Mato Grosso do Sul concentra maioria das mortes pela doença no Brasil e vive cenário crítico em 2026
Em meio à situação de calamidade pública na saúde em Dourados (MS), o senador Nelsinho Trad (PSD-MS) intensificou a articulação política junto ao Ministério da Saúde para garantir apoio emergencial ao município, que enfrenta avanço expressivo de casos de chikungunya.
Na manhã desta terça-feira (21), o parlamentar entrou em contato direto com o ministro da Saúde, Alexandre Padilha, reforçando demandas já apresentadas anteriormente em reuniões presenciais.
A iniciativa faz parte de uma mobilização contínua do senador em Brasília para acelerar a liberação de recursos, tecnologias e suporte operacional à rede local de saúde.
Como resultado dessas tratativas, Nelsinho Trad já havia obtido, na última semana, o compromisso do ministério para a adoção de novas tecnologias no combate ao mosquito Aedes aegypti, incluindo soluções desenvolvidas em parceria com a Fiocruz.
Ele também solicitou a inclusão de Dourados em testes de vacinas contra a chikungunya, além do envio de reforço da Força Nacional do SUS para ampliar a capacidade de resposta no município.
Dourados começou a receber, de forma escalonada, 43,5 mil doses de imunizantes, que devem ser aplicadas nos próximos dias. A medida é considerada estratégica diante do avanço da doença.
“Estamos diante de uma situação muito séria em Dourados e isso exige atenção total. Desde dezembro temos buscado a inclusão do município em iniciativas com novas tecnologias e reforçado pedidos por mais estrutura para enfrentar o mosquito com eficiência”, afirmou o senador.
O decreto de calamidade pública tem validade de 90 dias.

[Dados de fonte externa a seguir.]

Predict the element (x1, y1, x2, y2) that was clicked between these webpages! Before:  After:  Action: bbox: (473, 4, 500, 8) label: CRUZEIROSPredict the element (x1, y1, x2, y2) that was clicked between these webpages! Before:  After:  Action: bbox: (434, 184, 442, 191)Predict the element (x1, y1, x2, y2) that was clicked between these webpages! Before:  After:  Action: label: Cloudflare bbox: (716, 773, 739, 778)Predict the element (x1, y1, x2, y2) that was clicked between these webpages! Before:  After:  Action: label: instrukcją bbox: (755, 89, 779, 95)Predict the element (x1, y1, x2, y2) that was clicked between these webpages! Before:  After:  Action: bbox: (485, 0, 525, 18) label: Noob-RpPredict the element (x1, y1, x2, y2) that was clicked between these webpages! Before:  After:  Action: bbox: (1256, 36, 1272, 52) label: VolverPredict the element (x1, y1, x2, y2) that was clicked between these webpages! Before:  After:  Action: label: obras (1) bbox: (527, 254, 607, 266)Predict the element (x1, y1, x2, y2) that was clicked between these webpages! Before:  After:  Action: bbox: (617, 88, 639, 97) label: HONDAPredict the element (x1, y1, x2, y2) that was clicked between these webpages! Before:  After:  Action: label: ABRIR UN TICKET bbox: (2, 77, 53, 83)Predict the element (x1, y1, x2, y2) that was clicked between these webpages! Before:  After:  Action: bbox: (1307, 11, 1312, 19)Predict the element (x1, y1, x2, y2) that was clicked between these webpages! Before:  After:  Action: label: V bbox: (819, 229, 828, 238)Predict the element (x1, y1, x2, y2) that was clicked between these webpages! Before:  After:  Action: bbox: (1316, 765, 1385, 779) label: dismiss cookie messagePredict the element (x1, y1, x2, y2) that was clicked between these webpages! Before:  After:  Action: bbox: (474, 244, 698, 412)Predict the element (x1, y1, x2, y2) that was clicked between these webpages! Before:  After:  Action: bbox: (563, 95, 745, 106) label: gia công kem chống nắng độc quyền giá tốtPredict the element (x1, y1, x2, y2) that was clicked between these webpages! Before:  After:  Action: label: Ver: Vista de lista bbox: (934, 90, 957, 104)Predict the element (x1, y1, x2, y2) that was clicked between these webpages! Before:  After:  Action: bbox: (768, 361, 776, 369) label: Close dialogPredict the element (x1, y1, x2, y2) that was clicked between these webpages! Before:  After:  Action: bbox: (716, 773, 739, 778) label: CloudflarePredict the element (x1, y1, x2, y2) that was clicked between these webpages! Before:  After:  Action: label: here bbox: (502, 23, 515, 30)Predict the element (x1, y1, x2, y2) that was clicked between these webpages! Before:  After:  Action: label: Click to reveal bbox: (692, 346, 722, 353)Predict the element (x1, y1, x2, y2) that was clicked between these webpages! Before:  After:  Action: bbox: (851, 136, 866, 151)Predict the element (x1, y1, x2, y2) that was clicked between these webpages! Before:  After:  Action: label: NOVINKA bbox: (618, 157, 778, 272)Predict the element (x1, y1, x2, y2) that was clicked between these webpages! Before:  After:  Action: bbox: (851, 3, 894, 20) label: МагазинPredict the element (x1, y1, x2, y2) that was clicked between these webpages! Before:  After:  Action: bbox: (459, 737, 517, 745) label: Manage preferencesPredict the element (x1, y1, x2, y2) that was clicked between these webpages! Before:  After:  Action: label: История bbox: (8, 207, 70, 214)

Dados municipais apontam mais de 6,1 mil casos prováveis de chikungunya, com taxa de positividade de 64,9%. A pressão sobre o sistema de saúde é crítica: a ocupação de leitos já chegou a cerca de 110%, elevando o risco de colapso.
Nelsinho Trad também alertou para a gravidade da situação no Estado. “Crianças estão morrendo por chikungunya em Mato Grosso do Sul. É uma doença antiga, transmitida pelo mesmo mosquito da dengue, e mesmo assim estamos enfrentando esse cenário”, declarou.
Aliado do prefeito Marçal Filho, o senador defende uma atuação integrada entre os entes federativos. Segundo ele, a articulação política tem sido fundamental para acelerar as respostas.
“Já enfrentei epidemias como gestor e sei que a demora agrava a crise. Por isso, estamos atuando diretamente para garantir prioridade a Mato Grosso do Sul. O momento exige resposta rápida, coordenação e investimento em tecnologia e estrutura”, concluiu.
Epidemia
Mato Grosso do Sul enfrenta uma grave epidemia de chikungunya em 2026, com 12 mortes confirmadas até meados de abril — número que representa 63% de todos os óbitos registrados pela doença no país. O cenário acende alerta das autoridades de saúde diante do avanço acelerado da doença e da alta incidência de casos no estado.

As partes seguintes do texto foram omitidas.